DOUGLAS BONEPARTH: Your financial situation will change according to what’s going on in your world. If you aren’t checking in frequently, you won’t have important conversations around finances that allow you to adapt to the way your life is changing.
It's extremely important for couples to be aligned so they can make informed decisions around their money. This is ultimately about their future together and how they should pursue their financial goals.
HEATHER BONEPARTH: When you integrate the meetings with other things you do in your life, the language of money becomes more normal.
You can check your plan in a proactive way, not just address things when they happen but prioritize and [decide] how to make things better.
You talk about the big-picture stuff that’s lurking underneath an acute issue that’s come up.
THINKADVISOR: So, as marriage partners, a meeting of minds about finances is crucial. Is it not?
DOUG: Absolutely. Money isn’t a game you play that you win once. It’s a game you’ll play forever. The game of money isn’t something that will ever go away. It’s a game that will be changing on you.
Talking about their money is hard for most couples. But by doing so regularly, you’re making it easier.
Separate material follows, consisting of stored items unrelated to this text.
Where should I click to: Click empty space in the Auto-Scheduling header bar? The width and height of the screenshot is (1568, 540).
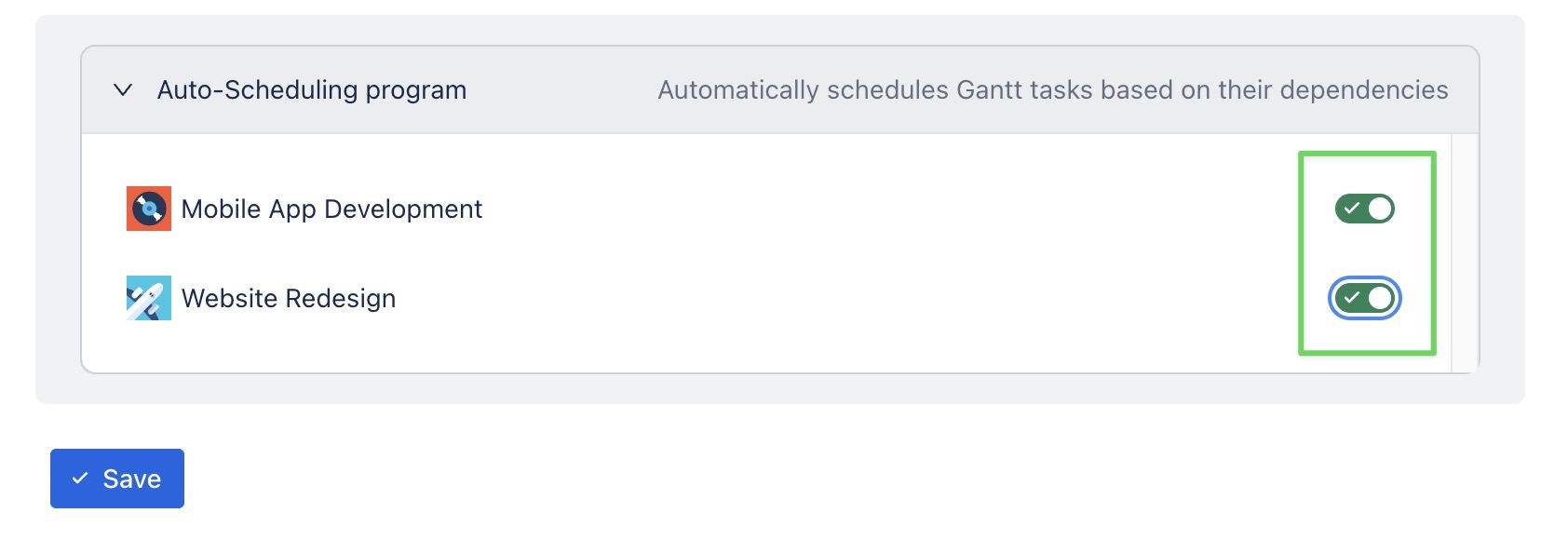pos(559,90)
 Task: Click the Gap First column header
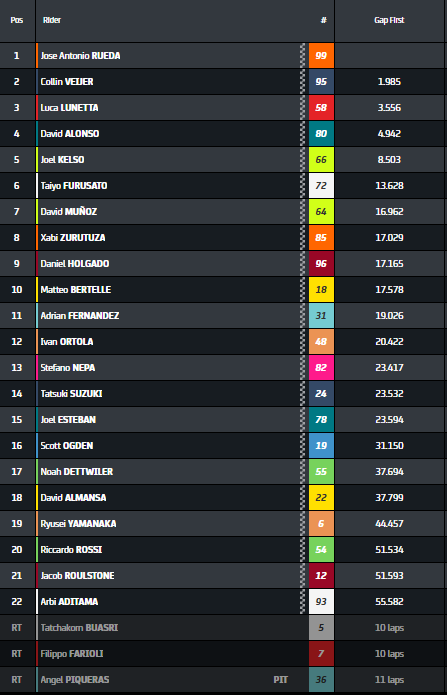[x=389, y=20]
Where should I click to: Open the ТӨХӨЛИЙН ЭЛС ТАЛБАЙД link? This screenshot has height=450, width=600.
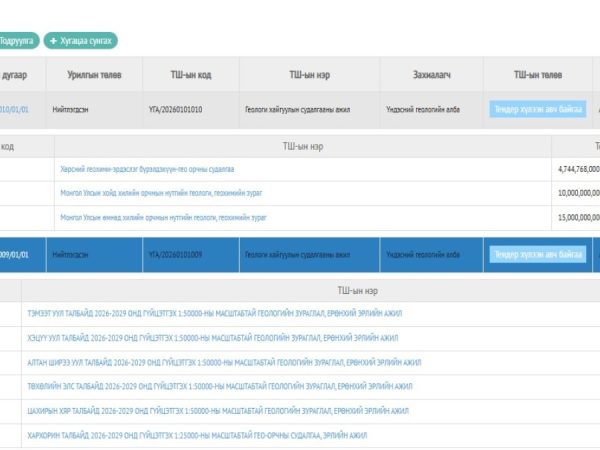pos(220,386)
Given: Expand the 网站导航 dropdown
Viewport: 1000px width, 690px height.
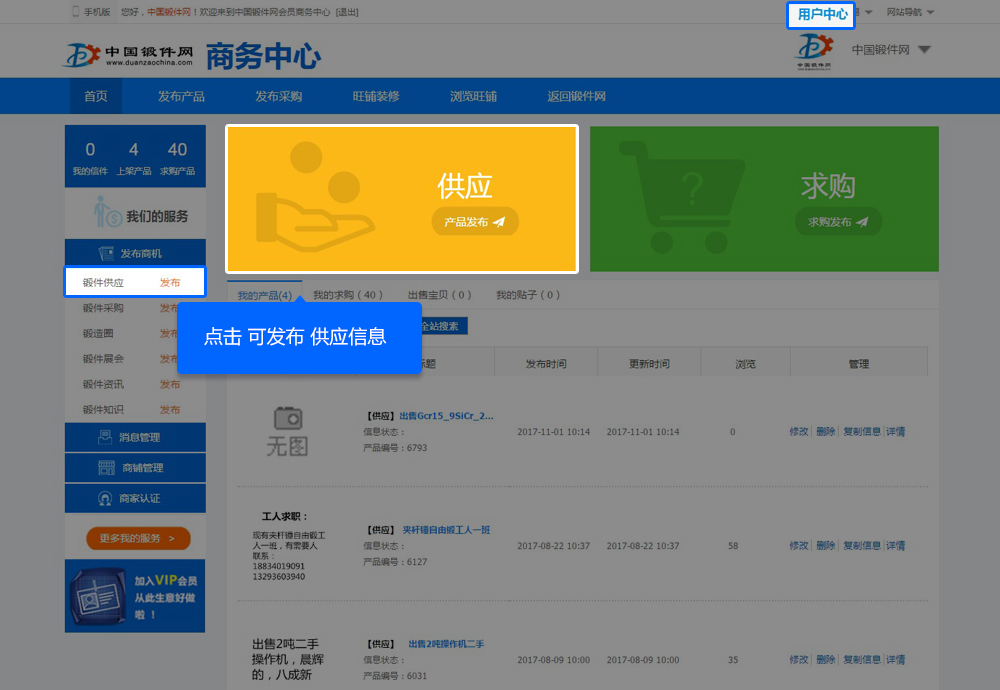Looking at the screenshot, I should [910, 12].
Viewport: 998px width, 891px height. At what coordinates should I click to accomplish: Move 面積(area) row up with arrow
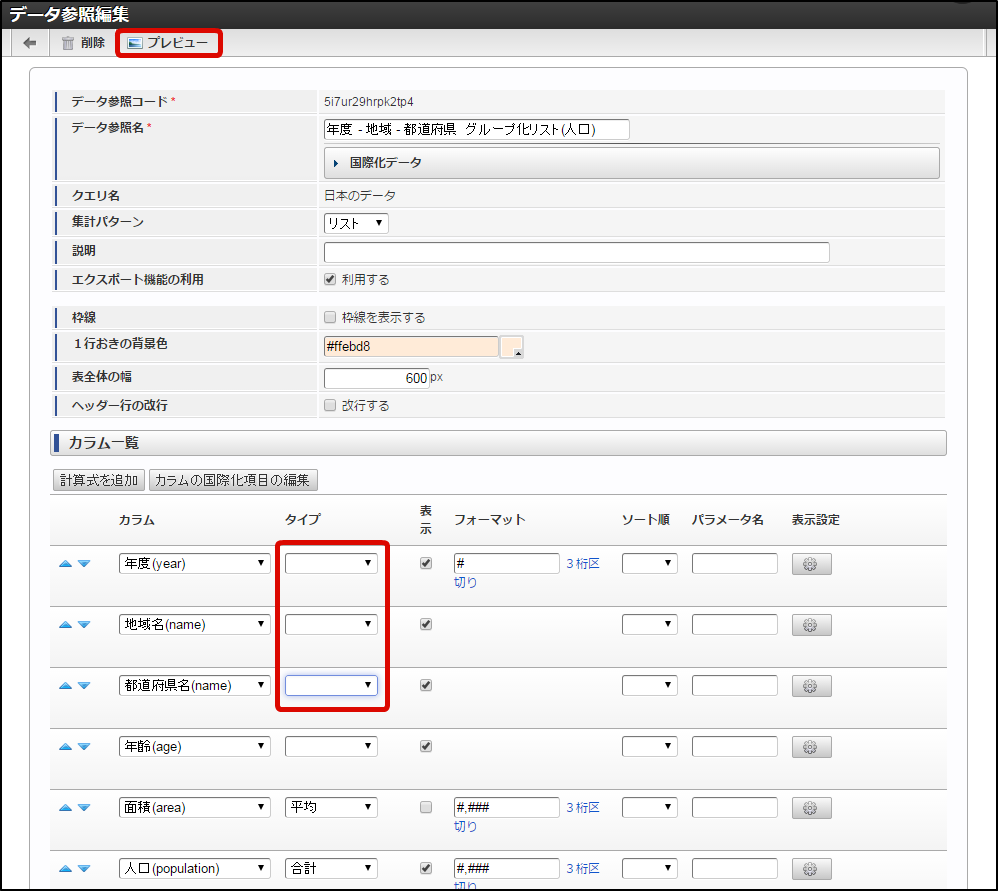point(65,808)
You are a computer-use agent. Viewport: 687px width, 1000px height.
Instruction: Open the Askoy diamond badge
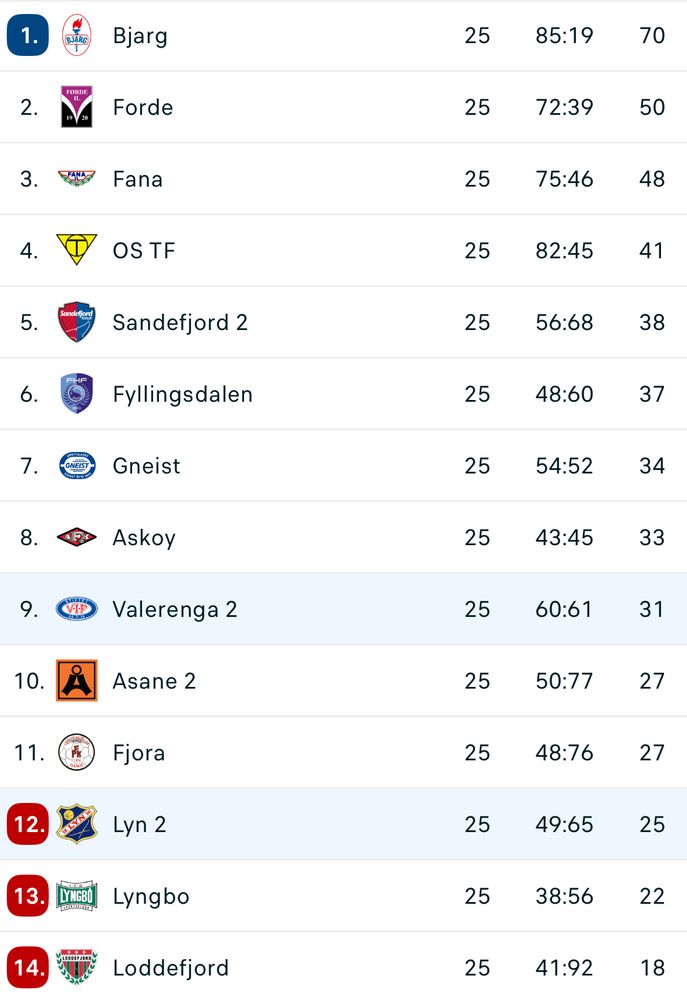click(77, 538)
HEATHER: These discussions crack open and get to the heart of what’s going on between two people because beneath the ways we choose to spend money are our values, feelings, our identity.
THINKADVISOR: How can financial advisors facilitate these client-couple check-ins?
DOUG: Advisors who are engaged in financial planning are in a wonderful position to act as a third-party agent for couples to express how they feel around money.
They can assess their money through the planning process. Advisors can guide the conversation and create the space where these feelings and emotions can be reconciled.
THINKADVISOR: Doug, you specialize in serving clients who are older millennials, those in their 30s and early 40s. Where are their heads financially right now?
DOUG: The most important thing to older millennials is the ability to earn money. It’s about their jobs and the labor environment.
The labor market, which is tighter than just a few years ago, is the thing they’re most sensitive to. So the ability to keep income coming in is probably their top priority.
THINKADVISOR: You do retirement planning with your clients, but how interested can they be when they’re focused on having a job right now, not on ending their career in the future?
DOUG: They worry about their jobs because they want to continue to be in a position to save for their financial goals, whether their own retirement or their child’s college education.
For those who are able to save and invest, [zeroing in on] their financial future is very important.
THINKADVISOR: How are older millennials coping with market volatility?
DOUG: They’re desensitized to volatility: An unprecedented event is taking place every month! They can navigate volatility very well.
This generation is really good at being disciplined, long-term investors. The days of stock trading and trying to beat the market, taking that kind of risk, seem to be in the past.
THINKADVISOR: Just for them or among investors in general?
DOUG: Investors generally. You see this in the flows from actively managed products to passive products.
Investors are [adopting] the idea about long-term passive investing. It’s even more well received by millennials and Gen Z.
[People are learning] how to invest and understand that if you stick to your plan, you’ll be able to grow your wealth.
THINKADVISOR: Do you prepare older millennial clients for major financial problems that might occur when they’re in retirement, such as a sudden costly health issue?
DOUG: That’s the power of financial planning.
Common questions from clients are: “What if Social Security isn’t there or is significantly reduced?” We can plan for that. “What if I need to work part time in the later years of my career to make up for the fact that I might not get where I wanted to be financially?”
Whatever obstacle or headwind someone in my generation may think is waiting for them down the road we can model out.
THINKADVISOR: Doug, you have a well-deserved reputation as a funny guy, largely from your humorous posts on Twitter and now X for many years. Is he funny around the house, Heather?
HEATHER: He’s like that all the time. It’s real, not an act. This is what he’s actually like.
THINKADVISOR: Do you crack jokes in your financial check-ins with Heather?
DOUG: Heather is very serious [then]. When she’s there to discuss business, she’s there to discuss business. But I will still be my funny, humorous self.
HEATHER: Talking about money is probably the only time we stop joking and get really serious.
DOUG: My jokes around money and our goals are probably not as appreciated [by Heather] as they are by clients and friends.
In our meetings, I’ll land a joke every now and then. But I’ve pretty much learned that when it’s time for our meetings, Heather means business. And that’s fine.